TASK TO COMPLETE:
Reproduce every item below verbatim, line by line and in the same order.

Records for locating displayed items
>>
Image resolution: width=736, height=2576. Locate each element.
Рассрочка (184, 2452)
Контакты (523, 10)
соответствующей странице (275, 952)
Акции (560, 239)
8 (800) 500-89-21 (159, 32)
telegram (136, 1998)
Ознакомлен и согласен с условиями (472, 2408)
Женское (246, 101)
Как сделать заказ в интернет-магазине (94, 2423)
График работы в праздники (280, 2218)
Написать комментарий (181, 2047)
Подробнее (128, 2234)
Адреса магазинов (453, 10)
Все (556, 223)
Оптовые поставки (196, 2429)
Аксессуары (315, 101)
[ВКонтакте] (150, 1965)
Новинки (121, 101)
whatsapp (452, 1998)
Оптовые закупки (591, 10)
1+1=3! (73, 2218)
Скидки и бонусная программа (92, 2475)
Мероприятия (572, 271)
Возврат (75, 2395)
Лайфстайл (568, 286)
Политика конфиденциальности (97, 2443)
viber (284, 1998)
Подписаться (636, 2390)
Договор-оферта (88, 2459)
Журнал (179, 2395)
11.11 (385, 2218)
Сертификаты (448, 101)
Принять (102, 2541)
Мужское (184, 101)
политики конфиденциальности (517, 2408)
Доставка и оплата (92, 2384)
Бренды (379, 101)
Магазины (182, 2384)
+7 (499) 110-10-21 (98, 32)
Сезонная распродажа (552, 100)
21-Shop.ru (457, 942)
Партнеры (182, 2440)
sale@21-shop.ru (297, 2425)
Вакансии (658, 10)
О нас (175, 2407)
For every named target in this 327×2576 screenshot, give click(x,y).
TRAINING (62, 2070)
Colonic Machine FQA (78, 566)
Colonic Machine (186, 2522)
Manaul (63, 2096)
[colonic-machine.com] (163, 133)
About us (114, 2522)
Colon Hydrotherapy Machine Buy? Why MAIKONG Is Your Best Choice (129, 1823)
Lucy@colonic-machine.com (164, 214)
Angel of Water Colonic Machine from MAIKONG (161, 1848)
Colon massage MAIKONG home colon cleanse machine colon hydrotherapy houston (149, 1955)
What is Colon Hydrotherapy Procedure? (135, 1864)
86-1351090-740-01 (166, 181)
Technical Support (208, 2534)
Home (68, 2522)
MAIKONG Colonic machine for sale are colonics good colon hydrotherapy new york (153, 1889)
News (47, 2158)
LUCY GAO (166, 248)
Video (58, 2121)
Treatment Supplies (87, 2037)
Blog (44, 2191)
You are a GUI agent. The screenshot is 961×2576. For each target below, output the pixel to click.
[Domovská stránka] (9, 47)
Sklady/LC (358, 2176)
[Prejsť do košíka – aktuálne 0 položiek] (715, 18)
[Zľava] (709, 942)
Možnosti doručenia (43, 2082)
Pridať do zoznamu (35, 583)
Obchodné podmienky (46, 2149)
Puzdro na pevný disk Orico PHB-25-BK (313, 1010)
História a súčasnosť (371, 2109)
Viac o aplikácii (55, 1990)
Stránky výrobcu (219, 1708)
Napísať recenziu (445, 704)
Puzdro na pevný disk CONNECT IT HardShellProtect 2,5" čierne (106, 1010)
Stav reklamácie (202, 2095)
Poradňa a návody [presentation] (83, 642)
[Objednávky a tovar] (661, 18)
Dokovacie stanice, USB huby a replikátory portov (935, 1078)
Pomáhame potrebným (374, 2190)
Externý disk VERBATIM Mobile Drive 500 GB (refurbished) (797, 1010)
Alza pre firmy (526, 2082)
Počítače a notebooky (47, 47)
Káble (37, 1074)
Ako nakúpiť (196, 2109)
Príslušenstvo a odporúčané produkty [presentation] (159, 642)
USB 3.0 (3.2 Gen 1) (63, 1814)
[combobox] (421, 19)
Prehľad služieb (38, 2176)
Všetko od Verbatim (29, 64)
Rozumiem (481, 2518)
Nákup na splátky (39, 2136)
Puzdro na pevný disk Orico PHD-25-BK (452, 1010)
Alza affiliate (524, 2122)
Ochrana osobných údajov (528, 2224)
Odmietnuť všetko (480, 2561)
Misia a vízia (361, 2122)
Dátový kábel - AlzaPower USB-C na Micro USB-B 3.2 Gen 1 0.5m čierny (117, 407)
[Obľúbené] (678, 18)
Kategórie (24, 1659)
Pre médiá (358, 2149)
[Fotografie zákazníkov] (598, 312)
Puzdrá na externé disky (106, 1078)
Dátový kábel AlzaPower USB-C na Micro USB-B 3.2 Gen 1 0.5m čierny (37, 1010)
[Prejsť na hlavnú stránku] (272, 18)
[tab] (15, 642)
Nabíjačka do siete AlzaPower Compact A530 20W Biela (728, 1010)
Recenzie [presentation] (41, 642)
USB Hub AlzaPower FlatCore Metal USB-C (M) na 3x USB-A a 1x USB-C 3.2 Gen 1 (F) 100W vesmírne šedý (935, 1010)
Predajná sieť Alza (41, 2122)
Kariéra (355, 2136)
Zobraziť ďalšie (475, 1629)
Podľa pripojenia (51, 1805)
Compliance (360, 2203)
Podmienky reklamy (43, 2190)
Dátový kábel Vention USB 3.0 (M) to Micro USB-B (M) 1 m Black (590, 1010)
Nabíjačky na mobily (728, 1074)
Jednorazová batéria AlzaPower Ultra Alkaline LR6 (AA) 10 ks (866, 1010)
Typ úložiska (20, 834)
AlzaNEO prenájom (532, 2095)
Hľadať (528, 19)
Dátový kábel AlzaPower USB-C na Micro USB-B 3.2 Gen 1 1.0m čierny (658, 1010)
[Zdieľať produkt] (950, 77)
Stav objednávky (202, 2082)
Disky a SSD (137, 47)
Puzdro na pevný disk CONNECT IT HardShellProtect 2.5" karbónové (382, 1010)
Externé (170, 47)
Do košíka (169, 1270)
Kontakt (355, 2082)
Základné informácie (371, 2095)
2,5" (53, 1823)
<<
RESPONSE TO THIS EXERCISE:
Image resolution: width=736, height=2576. Locate each element.
Рассрочка (184, 2452)
Контакты (523, 10)
соответствующей странице (275, 952)
Акции (560, 239)
8 (800) 500-89-21 (159, 32)
telegram (136, 1998)
Ознакомлен и согласен с условиями (472, 2408)
Женское (246, 101)
Как сделать заказ в интернет-магазине (94, 2423)
График работы в праздники (280, 2218)
Написать комментарий (181, 2047)
Подробнее (128, 2234)
Адреса магазинов (453, 10)
Все (556, 223)
Оптовые поставки (196, 2429)
Аксессуары (315, 101)
[ВКонтакте] (150, 1965)
Новинки (121, 101)
whatsapp (452, 1998)
Оптовые закупки (591, 10)
1+1=3! (73, 2218)
Скидки и бонусная программа (92, 2475)
Мероприятия (572, 271)
Возврат (75, 2395)
Лайфстайл (568, 286)
Политика конфиденциальности (97, 2443)
viber (284, 1998)
Подписаться (636, 2390)
Договор-оферта (88, 2459)
Журнал (179, 2395)
11.11 (385, 2218)
Сертификаты (448, 101)
Принять (102, 2541)
Мужское (184, 101)
политики конфиденциальности (517, 2408)
Доставка и оплата (92, 2384)
Бренды (379, 101)
Магазины (182, 2384)
+7 (499) 110-10-21 (98, 32)
Сезонная распродажа (552, 100)
21-Shop.ru (457, 942)
Партнеры (182, 2440)
sale@21-shop.ru (297, 2425)
Вакансии (658, 10)
О нас (175, 2407)
For every named target in this 327×2576 screenshot, give click(x,y).
TRAINING (62, 2070)
Colonic Machine FQA (78, 566)
Colonic Machine (186, 2522)
Manaul (63, 2096)
[colonic-machine.com] (163, 133)
About us (114, 2522)
Colon Hydrotherapy Machine Buy? Why MAIKONG Is Your Best Choice (129, 1823)
Lucy@colonic-machine.com (164, 214)
Angel of Water Colonic Machine from MAIKONG (161, 1848)
Colon massage MAIKONG home colon cleanse machine colon hydrotherapy houston (149, 1955)
What is Colon Hydrotherapy Procedure? (135, 1864)
86-1351090-740-01 (166, 181)
Technical Support (208, 2534)
Home (68, 2522)
MAIKONG Colonic machine for sale are colonics good colon hydrotherapy new york (153, 1889)
News (47, 2158)
LUCY GAO (166, 248)
Video (58, 2121)
Treatment Supplies (87, 2037)
Blog (44, 2191)
You are a GUI agent. The screenshot is 961×2576. For each target below, output the pixel to click.
[Domovská stránka] (9, 47)
Sklady/LC (358, 2176)
[Prejsť do košíka – aktuálne 0 položiek] (715, 18)
[Zľava] (709, 942)
Možnosti doručenia (43, 2082)
Pridať do zoznamu (35, 583)
Obchodné podmienky (46, 2149)
Puzdro na pevný disk Orico PHB-25-BK (313, 1010)
História a súčasnosť (371, 2109)
Viac o aplikácii (55, 1990)
Stránky výrobcu (219, 1708)
Napísať recenziu (445, 704)
Puzdro na pevný disk CONNECT IT HardShellProtect 2,5" čierne (106, 1010)
Stav reklamácie (202, 2095)
Poradňa a návody [presentation] (83, 642)
[Objednávky a tovar] (661, 18)
Dokovacie stanice, USB huby a replikátory portov (935, 1078)
Pomáhame potrebným (374, 2190)
Externý disk VERBATIM Mobile Drive 500 GB (refurbished) (797, 1010)
Alza pre firmy (526, 2082)
Počítače a notebooky (47, 47)
Káble (37, 1074)
Ako nakúpiť (196, 2109)
Príslušenstvo a odporúčané produkty [presentation] (159, 642)
USB 3.0 (3.2 Gen 1) (63, 1814)
[combobox] (421, 19)
Prehľad služieb (38, 2176)
Všetko od Verbatim (29, 64)
Rozumiem (481, 2518)
Nákup na splátky (39, 2136)
Puzdro na pevný disk Orico PHD-25-BK (452, 1010)
Alza affiliate (524, 2122)
Ochrana osobných údajov (528, 2224)
Odmietnuť všetko (480, 2561)
Misia a vízia (361, 2122)
Dátový kábel - AlzaPower USB-C na Micro USB-B 3.2 Gen 1 0.5m čierny (117, 407)
[Obľúbené] (678, 18)
Kategórie (24, 1659)
Pre médiá (358, 2149)
[Fotografie zákazníkov] (598, 312)
Puzdrá na externé disky (106, 1078)
Dátový kábel AlzaPower USB-C na Micro USB-B 3.2 Gen 1 0.5m čierny (37, 1010)
[Prejsť na hlavnú stránku] (272, 18)
[tab] (15, 642)
Nabíjačka do siete AlzaPower Compact A530 20W Biela (728, 1010)
Recenzie [presentation] (41, 642)
USB Hub AlzaPower FlatCore Metal USB-C (M) na 3x USB-A a 1x USB-C 3.2 Gen 1 (F) 100W vesmírne šedý (935, 1010)
Predajná sieť Alza (41, 2122)
Kariéra (355, 2136)
Zobraziť ďalšie (475, 1629)
Podľa pripojenia (51, 1805)
Compliance (360, 2203)
Podmienky reklamy (43, 2190)
Dátový kábel Vention USB 3.0 (M) to Micro USB-B (M) 1 m Black (590, 1010)
Nabíjačky na mobily (728, 1074)
Jednorazová batéria AlzaPower Ultra Alkaline LR6 (AA) 10 ks (866, 1010)
Typ úložiska (20, 834)
AlzaNEO prenájom (532, 2095)
Hľadať (528, 19)
Dátový kábel AlzaPower USB-C na Micro USB-B 3.2 Gen 1 1.0m čierny (658, 1010)
[Zdieľať produkt] (950, 77)
Stav objednávky (202, 2082)
Disky a SSD (137, 47)
Puzdro na pevný disk CONNECT IT HardShellProtect 2.5" karbónové (382, 1010)
Externé (170, 47)
Do košíka (169, 1270)
Kontakt (355, 2082)
Základné informácie (371, 2095)
2,5" (53, 1823)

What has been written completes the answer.